Had a card from Dud ("Radio") Russell, postmarked "Lyme Regis, England." He had cycled from London and was hoping to make Dartmouth in another day. He was having a good time, except that he nearly got removed by some of London's lefthanded traffic. The latter is all right when it's light but when there's an emergency one just seems to go to the right and think everyone else is crazy. Dud claimed to have a job with the N. W. Airways fixed up for his return.
Lowie Haas has been spending the summer as a gentleman of leisure, cruising with the Barbary Coast on the "Volendam." He sent a card, announcing that they had made a recording for Decca, with Sis Mann, Bill's brother, doing the vocals. They have excellent arrangements of two first-rate tunes and both are played smoothly enough to satisfy a pretty exacting critic.
One of our former members, Ray Morgan, is reported to be back at Dartmouth and studying Medicine. Since leaving Hanover, Ray has tried a variety of things, including two other schools and professional acting at the World's Fair.
Al Clark and Ralph Specht are two of the '35-ers who are taking training courses with various of the land's basic industries. Al is in Hines, Oregon, where he will spend two years learning the lumber business from the stump up. Ralph is working for the United Shoe Machinery Co., where they have written examinations after their periods in each department. That calls back the memory of too many dismal weeks in February and June.

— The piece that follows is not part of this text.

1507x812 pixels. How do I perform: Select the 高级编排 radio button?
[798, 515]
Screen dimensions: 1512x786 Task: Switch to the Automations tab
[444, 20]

My summer started off with a trip to England playing in an orchestra with four other Dartmouths, all of whom are back pursuing learning in Hanover. Going over they kept us playing all the time because when they had intermissions the contrast between music and silence made the latter seem so pleasant that the Pursur, who was a Man of Activity, was afraid the dance would be stopped lay popular request. Coming back we started out playing for tea, dinner and evening dancing but we were told to leave them out one by one, so that for the last two days our only audience was a part of the crew. In spite of that we got there and got back. I had one particularly amusing evening in Ostende playing bass in a Beligan orchestra, where none of the members of the orchestra could speak much English and I could speak no French. They finally took me for a Londoner whose picture they had often seen in London musical magazines and were very disappointed when they found that I was only an American and had never even had my picture in the Defiance Crescent-News.
After going to Chicago, back to Maine, and back again to Chicago, I'm settled down and working for the Vermont Marble Company here in Proctor. Aside from showing a few tourists through the shops, I've spent most of the time pricing tombstones. One of the nice features of it is that we get through in time for three or four sets of tennis or nine holes of golf every afternoon. I haven't had time to wire my room for the usual personalized lighting system yet, but have just put in a baffle board for my radio which baffles the speaker, the landlady, and sometimes myself.